**WORK TASK:** Copy every line of the data in which the word "This" occurs.
DATASET ENTRIES: Begin
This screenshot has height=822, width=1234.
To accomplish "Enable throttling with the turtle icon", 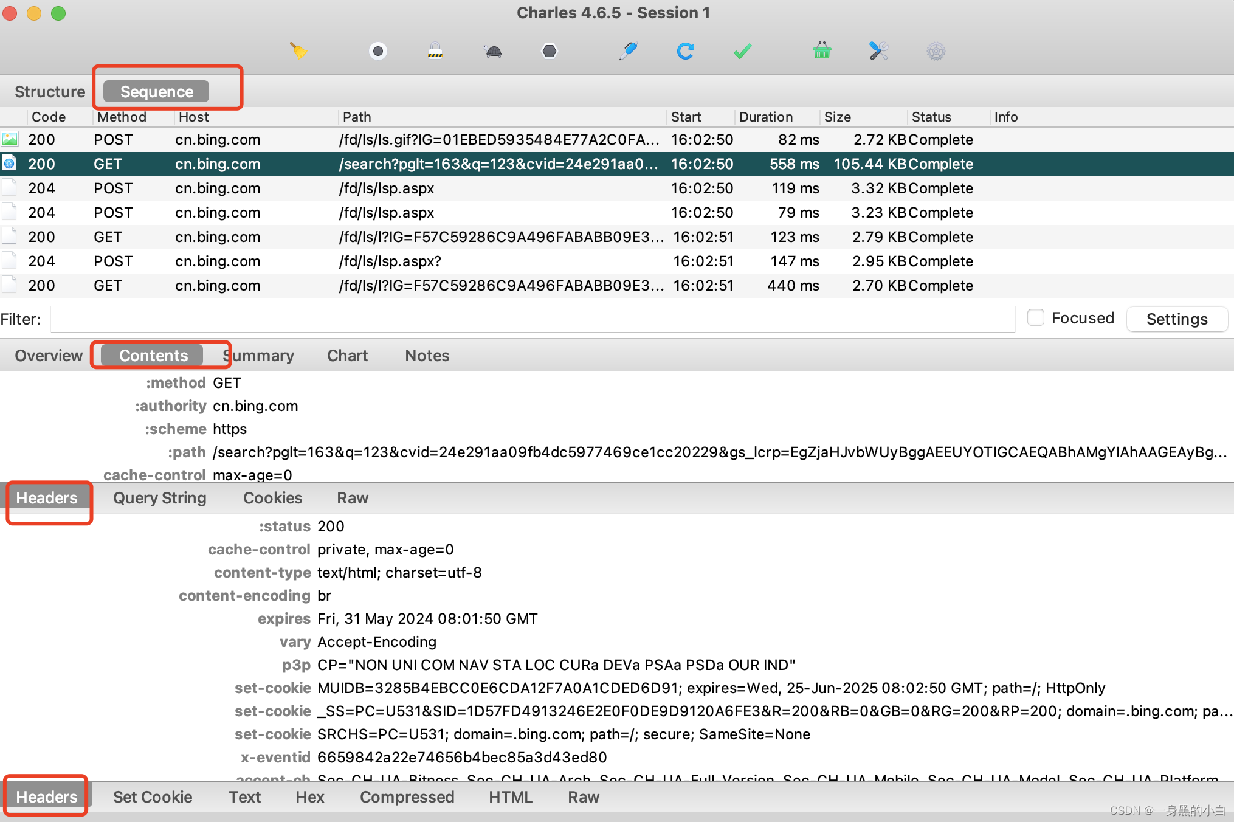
DATASET ENTRIES: End
DATASET ENTRIES: Begin
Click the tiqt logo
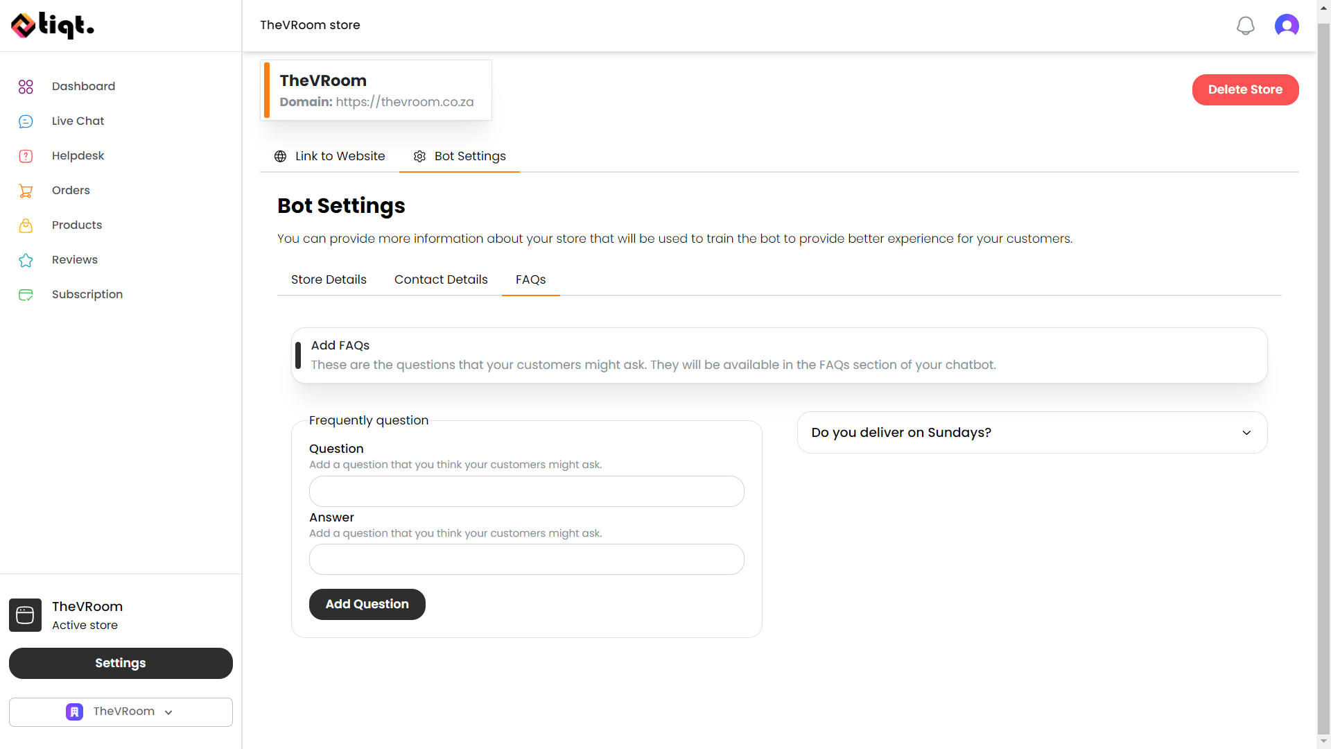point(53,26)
DATASET ENTRIES: End
DATASET ENTRIES: Begin
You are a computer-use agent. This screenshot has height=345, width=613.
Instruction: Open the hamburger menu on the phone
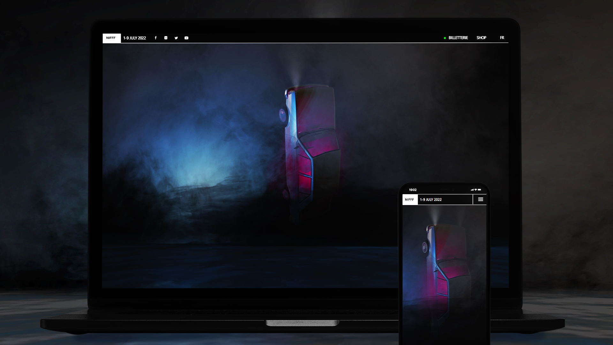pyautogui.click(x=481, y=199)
DATASET ENTRIES: End
**WRITTEN ANSWER:**
This screenshot has height=822, width=1234.
You are a computer-use agent. This screenshot has height=345, width=613.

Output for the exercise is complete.